Statistically significant difference as compared to the Tanita BC-418MA estimate for this age group (p<0.05).
Statistically significant difference as compared to the ABC-01 ‘Medas’ estimate for this age group (p<0.05).
Statistically significant difference as compared to the following age group for the same instrument (p<0.05).
Comparison of the Tanita ‘converted’ and Medas original body composition estimates
After the conversion of the Tanita resistance values to equivalent Medas resistances and application of the Medas assessment algorithm, the Tanita ‘converted’ body composition averages closely matched the Medas original averages, see Table 5. Bland-Altman analyses of the agreement between the Medas and Tanita original and ‘converted’ resistances (Res) indicated highly significant trends and large limits of agreement (LoA) in both cases, see Fig. 6 (n=96). However, after the conversion, there was no significant trend between the mean and the difference of the Medas and Tanita ‘converted’ FM (r=−0.08, p=0.44) despite the highly significant trend for the Medas and Tanita original FM data (r=0.75, p<0.001). As a result, the limits of agreement for FM significantly narrowed from −2.5 to 7.5 kg to more acceptable levels (−2.3 to 2.1 kg), see Fig. 6. Insignificant trends and relatively small limits of agreement were also observed for the Medas and Tanita ‘converted’ estimates of FMI (r=−0.08, p=0.46; LoA: −0.7 to 0.7 kg/m2) and %FM (r=−0.07, p=0.47; LoA: −3.2 to 3.1%), while the trends for FFMI (r=0.20, p=0.05; LoA: −0.7 to 0.7 kg/m2) and FFM (r=0.19, p=0.06; LoA: −2.1 to 2.3 kg) were marginally significant.
Table 5.
Parameter | The Medas original estimates | The Tanita ‘converted’ estimates | ||
---|---|---|---|---|
Mean ± SD | Median (IQR) | Mean ± SD | Median (IQR) | |
Res, Ohm | 539.0 ± 63.3 | 533.3 (487.6; 576.8) | 539.6 ± 58.3 | 533.8 (496.5; 576.8) |
FFM, kg | 57.7 ± 6.7 | 57.2 (52.4; 61.8) | 57.6 ± 6.5 | 56.8 (52.5; 61.1) |
FFMI, kg/m2 | 18.1 ± 1.8 | 18.1 (16.7; 19.4) | 18.1 ± 1.7 | 18.0 (17.0; 19.3) |
FM, kg | 12.7 ± 7.4 | 11.1 (7.5; 16.9) | 12.8 ± 7.4 | 10.9 (7.4; 17.1) |
FMI, kg/m2 | 4.0 ± 2.3 | 3.2 (2.3; 5.5) | 4.0 ± 2.3 | 3.4 (2.3; 5.4) |
%FM | 17.0 ± 7.0 | 15.9 (11.8;22.6) | 17.1 ± 7.1 | 15.8 (12.0; 22.4) |
Abbreviations: Res (whole-body resistance); FFM (fat-free mass); FFMI (fat-free mass index); FM (fat mass); FMI (fat mass index); %FM (percentage body mass as fat); SD (standard deviation); IQR (interquartile range).

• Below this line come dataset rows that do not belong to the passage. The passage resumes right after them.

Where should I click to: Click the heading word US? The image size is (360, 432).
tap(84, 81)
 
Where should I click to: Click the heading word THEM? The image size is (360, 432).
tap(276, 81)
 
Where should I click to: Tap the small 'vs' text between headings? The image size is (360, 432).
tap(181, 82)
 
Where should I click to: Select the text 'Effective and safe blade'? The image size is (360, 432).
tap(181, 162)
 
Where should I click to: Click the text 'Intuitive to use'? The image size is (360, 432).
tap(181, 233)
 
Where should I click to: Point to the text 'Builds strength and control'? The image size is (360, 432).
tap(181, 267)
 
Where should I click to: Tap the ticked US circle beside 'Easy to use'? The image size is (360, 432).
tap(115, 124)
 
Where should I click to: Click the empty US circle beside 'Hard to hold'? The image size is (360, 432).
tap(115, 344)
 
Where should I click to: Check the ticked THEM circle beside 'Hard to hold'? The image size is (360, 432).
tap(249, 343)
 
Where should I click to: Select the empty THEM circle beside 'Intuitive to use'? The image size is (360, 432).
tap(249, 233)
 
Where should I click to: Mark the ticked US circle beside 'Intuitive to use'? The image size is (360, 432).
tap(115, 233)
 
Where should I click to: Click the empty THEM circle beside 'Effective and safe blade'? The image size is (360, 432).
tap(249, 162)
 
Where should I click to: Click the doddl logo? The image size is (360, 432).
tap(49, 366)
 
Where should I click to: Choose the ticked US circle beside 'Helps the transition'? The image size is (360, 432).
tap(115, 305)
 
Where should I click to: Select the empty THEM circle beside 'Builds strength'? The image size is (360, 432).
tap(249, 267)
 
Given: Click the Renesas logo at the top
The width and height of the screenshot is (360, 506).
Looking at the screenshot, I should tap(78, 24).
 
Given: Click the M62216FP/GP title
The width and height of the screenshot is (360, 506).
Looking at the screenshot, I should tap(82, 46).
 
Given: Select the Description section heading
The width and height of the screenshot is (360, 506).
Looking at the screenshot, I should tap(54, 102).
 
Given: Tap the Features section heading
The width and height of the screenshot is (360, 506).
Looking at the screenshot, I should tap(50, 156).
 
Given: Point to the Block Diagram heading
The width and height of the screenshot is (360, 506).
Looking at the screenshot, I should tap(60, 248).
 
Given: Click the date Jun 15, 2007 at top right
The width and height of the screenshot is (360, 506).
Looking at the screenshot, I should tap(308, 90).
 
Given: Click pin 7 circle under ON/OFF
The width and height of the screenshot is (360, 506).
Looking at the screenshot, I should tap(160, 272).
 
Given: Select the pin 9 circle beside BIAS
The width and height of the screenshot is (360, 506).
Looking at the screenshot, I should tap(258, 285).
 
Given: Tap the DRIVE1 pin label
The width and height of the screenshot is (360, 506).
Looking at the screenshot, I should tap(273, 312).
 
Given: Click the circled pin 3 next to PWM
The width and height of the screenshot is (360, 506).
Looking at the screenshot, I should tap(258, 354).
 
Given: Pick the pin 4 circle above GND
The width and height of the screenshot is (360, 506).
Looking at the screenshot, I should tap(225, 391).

Comparison with the Medas Russian reference HCs’ data
The Tanita ‘converted’ and Medas data on FFM and FM of the RCS study subjects were similar to each other and to the Medas Russian reference HCs’ data [25] while the Tanita original FFM and FM data significantly differed from them (n=96), see Fig. 7.
Discussion
BIA provides a quick, portable, and relatively inexpensive method of estimating body composition [3, 4, 5, 6]. However, potential inconsistency of body composition data because of different instruments [35, 36] is one of the main challenges of using BIA data for clinical nutrition and population studies. BIA equipment currently dominates the market for body composition instruments, with approximately 68% market share in 2017, and is expected to reach even higher rates in the coming years [37] thus making BIA the primary source of body composition data in the present [7, 8] and near future. Therefore, in order to make comparisons across populations, and for possible adjustment of BIA-based diagnostic criteria, it is important to develop methods for the assessment of the data comparability. Our study of potential inter-changeability of BIA data was based on the comparison and adjustment of the physical measurements based on bioimpedance using appropriate formulae. Given our findings, we believe that cross-calibration of BIA instruments is the most convenient way to make existing BIA data from different instruments comparable.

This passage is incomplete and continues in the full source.